• [REQUIRED TASKS]:
1 - Answer these questions using the Little Librarian readme.
(a) How many words go into each text chunk by default?
(b) Where are the embeddings stored?
(c) Which tool is suggested for running the migrations?
2 - Extend the Little Librarian readme past its last line.

3.6 KiB
Little Librarian
Semantic search for Calibre libraries using vector embeddings.
Inner Workings
- Extract text content from EPUB and PDF files
- Chunk text into manageable pieces (500 words by default)
- Embed each chunk using your ONNX model
- Store embeddings in PostgreSQL with pgvector
- Search by converting queries to embeddings and finding similar chunks
- Rerank results using a cross-encoder model
Shortcomings
This is an experiment and as such has some quite rough edges, including but not limited to:
- Text chunking is naive, no idea if it even works assably on non-latin scripts
- PDF text extraction is hit-and-miss
- CPU only (this is also a strength, but at least the possibility of using GPU would be nice)
Requirements
All dependencies for running the application are specified in the
flake.nix file within the project folder (look for the key
buildInputs
, though rustup might just work with the
provided toolchain file). My recommendation is to use the provided
nix flake directly, as it sets up everything
automatically.
Additional dependencies:
- PostgreSQL with pgvector extension
- ONNX embedding model (e.g., all-MiniLM-L6-v2)
- Tokenizer file (JSON format, from the embedding model)
- ONNX reranking model (e.g. bge-reranker-base)
Usage
Use cargo run -- <ARGS>
to run directly from source code and specify needed
arguments in place of <ARGS>
.
Migrations
Either use sqlx-cli with sqlx migrate run
or apply the migrations manually.
General
Usage: little-librarian [OPTIONS] <COMMAND>
Commands:
ask Configuration for the ask command
scan Configuration for the scan command
help Print this message or the help of the given subcommand(s)

• [DATA EXCERPT]:
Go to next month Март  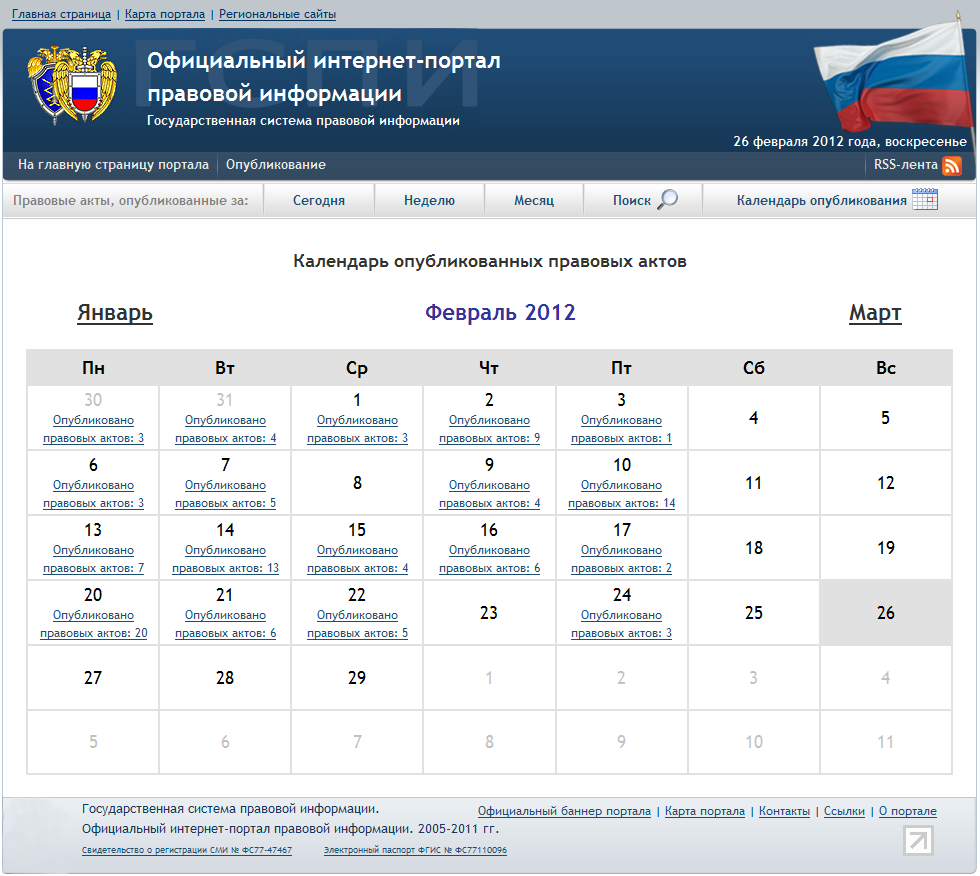[875, 313]
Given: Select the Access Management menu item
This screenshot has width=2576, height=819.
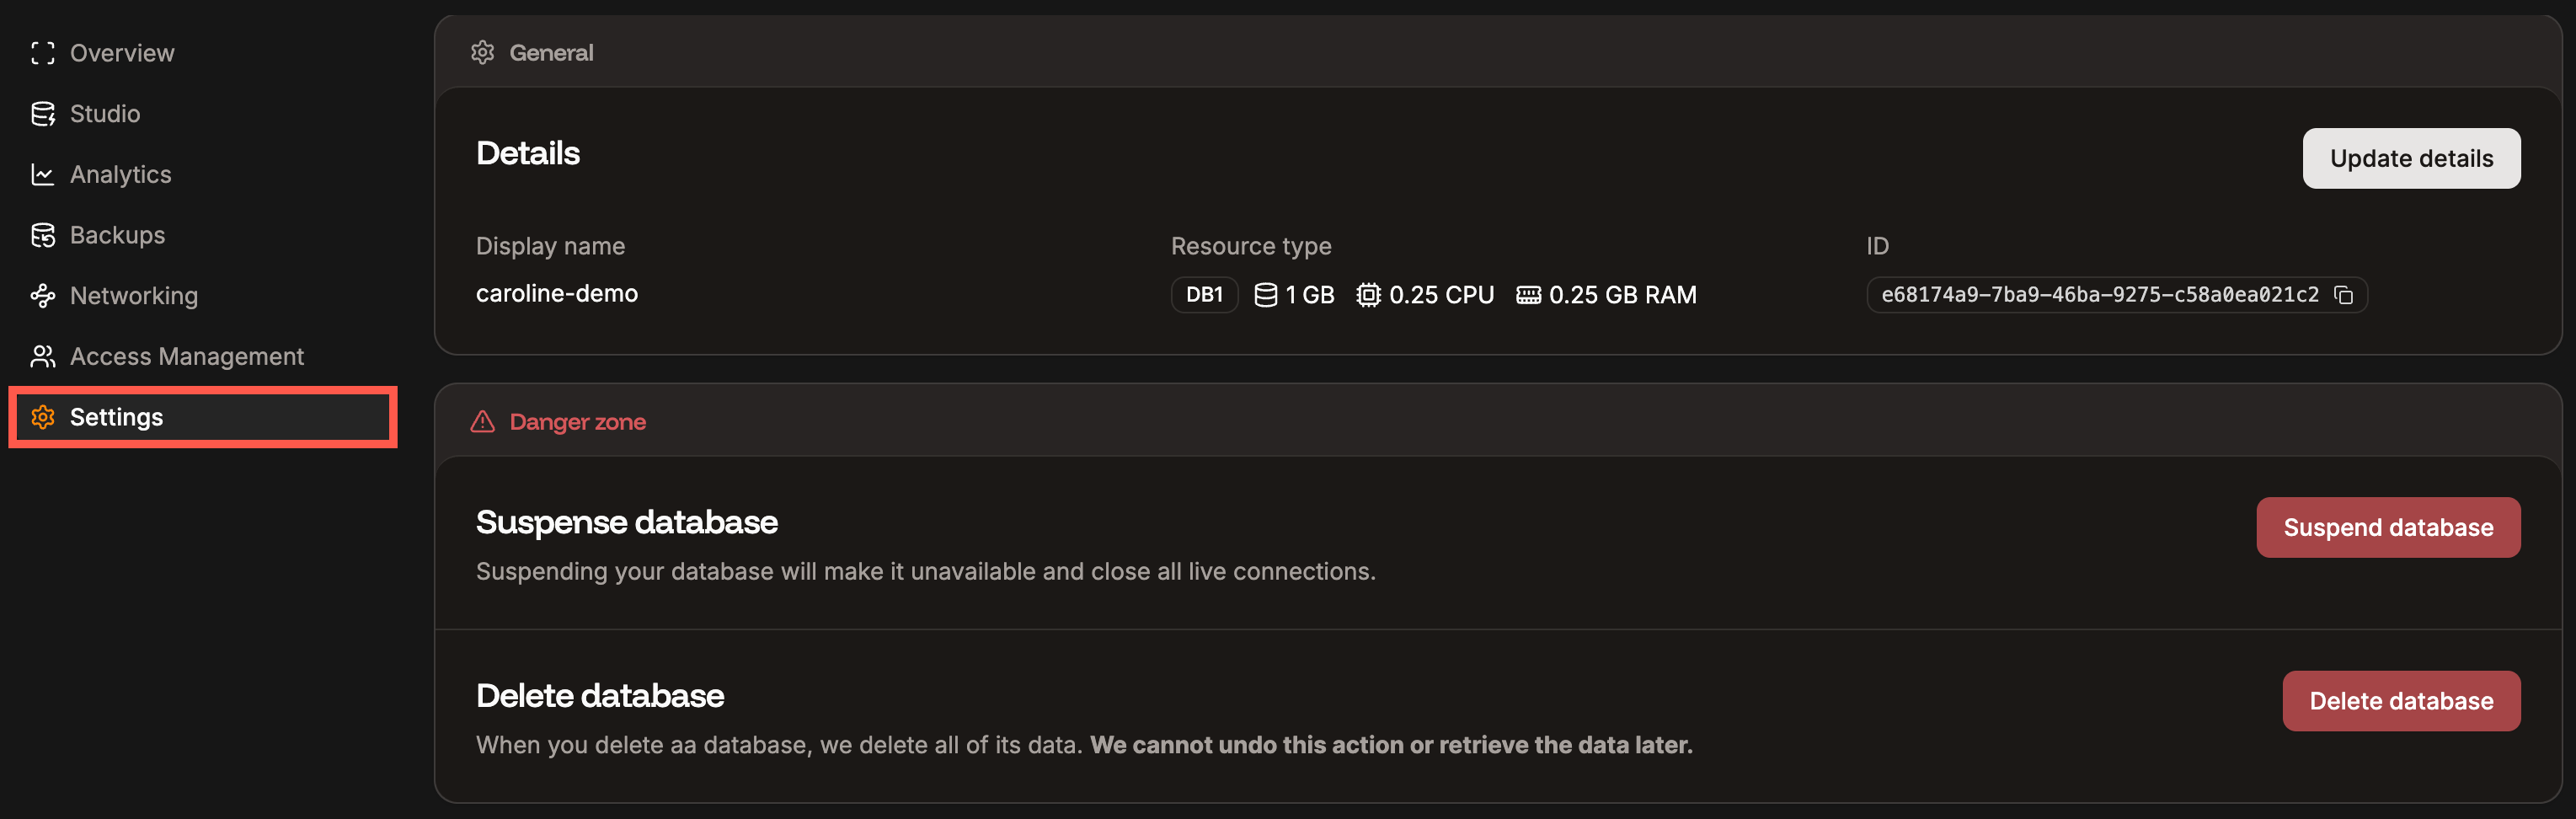Looking at the screenshot, I should tap(187, 356).
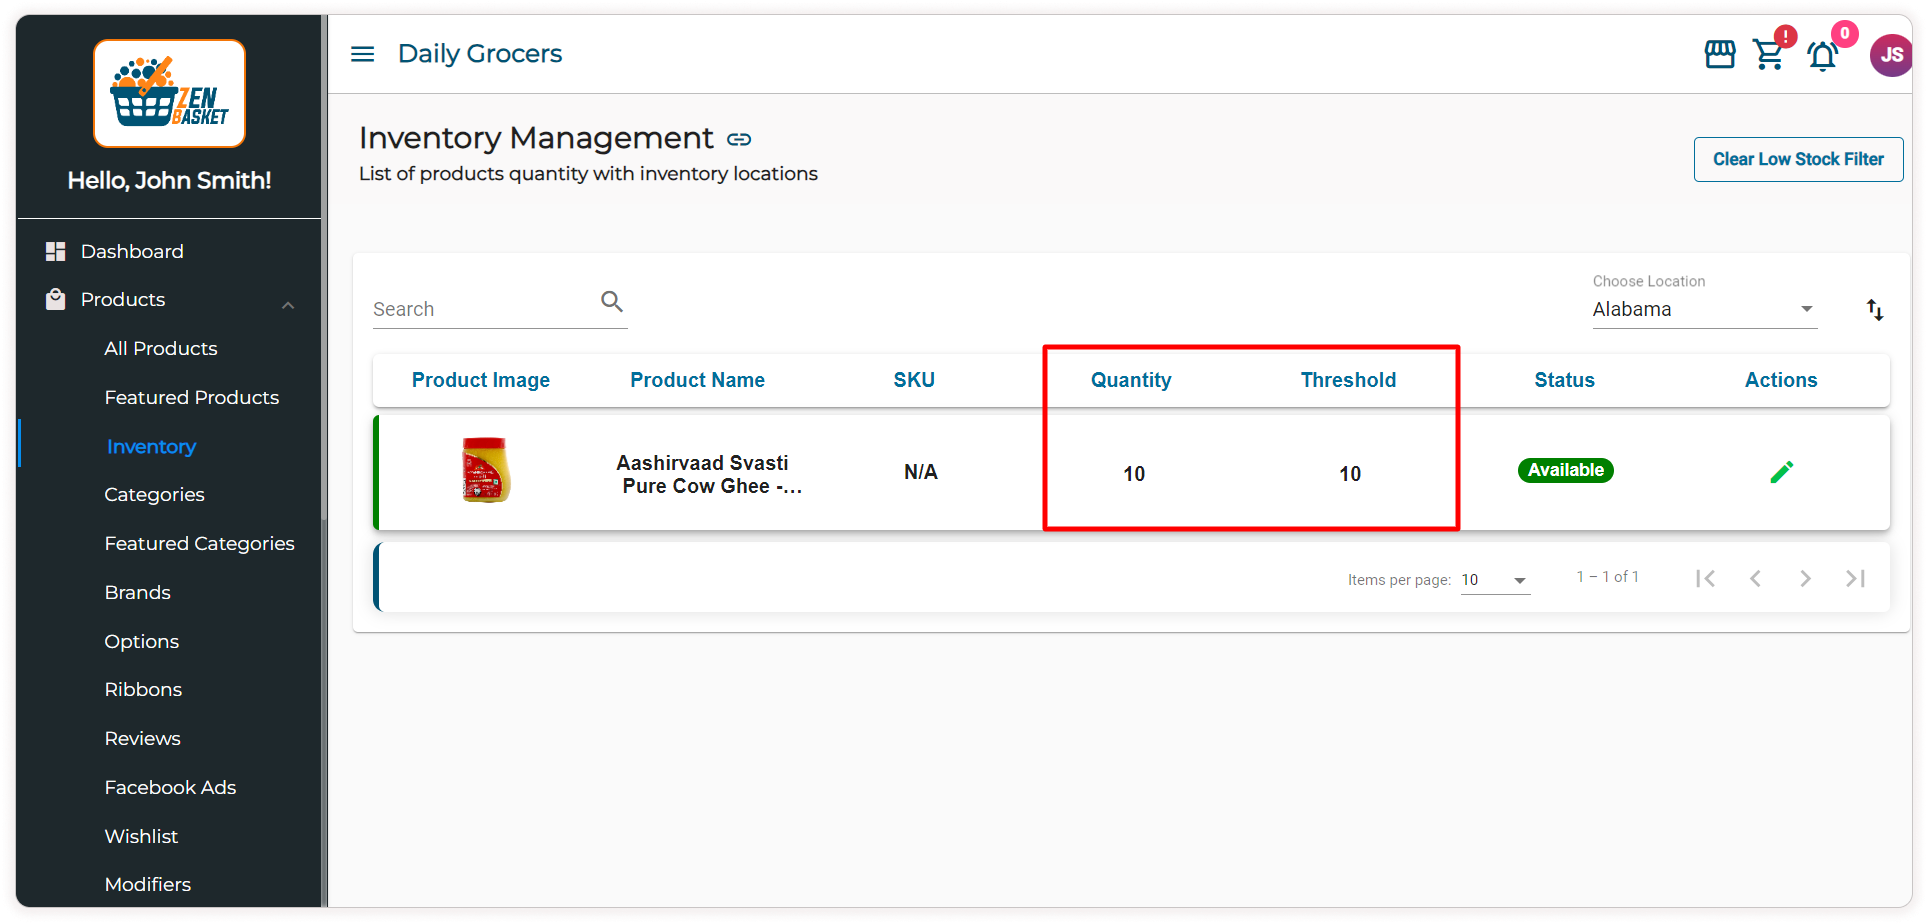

• [EXERCISE RESULTS]:
1 -
(a) 500 words
(b) In PostgreSQL with the pgvector extension
(c) sqlx-cli, with the command sqlx migrate run

2 -
Options:
-d, --db-url <DB_URL>
Where to read the database connection string from ('-' is stdin) [default: -]
-t, --tokenizer-path <TOKENIZER_PATH>
Path to content tokenizer [default: ./tokenizer.json]
-m, --model-path <MODEL_PATH>
Path to ONNX model used for embeddings.. [default: ./model.onnx]
-c, --chunk-size <CHUNK_SIZE>
Maximum text chunk size when splitting up content. Documents are not updated if chunk size changes [default: 500]
-h, --help
Print help
-V, --version
Print version
Scan a Calibre library
This can take a huge amount of time, depending on the size of the library. It will use up all available CPU cores.
Usage: little-librarian scan --library-path <LIBRARY_PATH>
Options:
-l, --library-path <LIBRARY_PATH> Root directory of calibre library
-h, --help Print help
-V, --version Print version
little-librarian scan --library-path /path/to/calibre/library
Search for books
Usage: little-librarian ask [OPTIONS] --query <QUERY>
Options:
-q, --query <QUERY> Query to run
-l, --limit <LIMIT> Maximum number of results [default: 5]
-r, --reranking-path <RERANKING_PATH> Path to reranking model [default: ./reranking.onnx]
-h, --help Print help
-V, --version Print version
little-librarian ask --query "books about artificial intelligence ethics"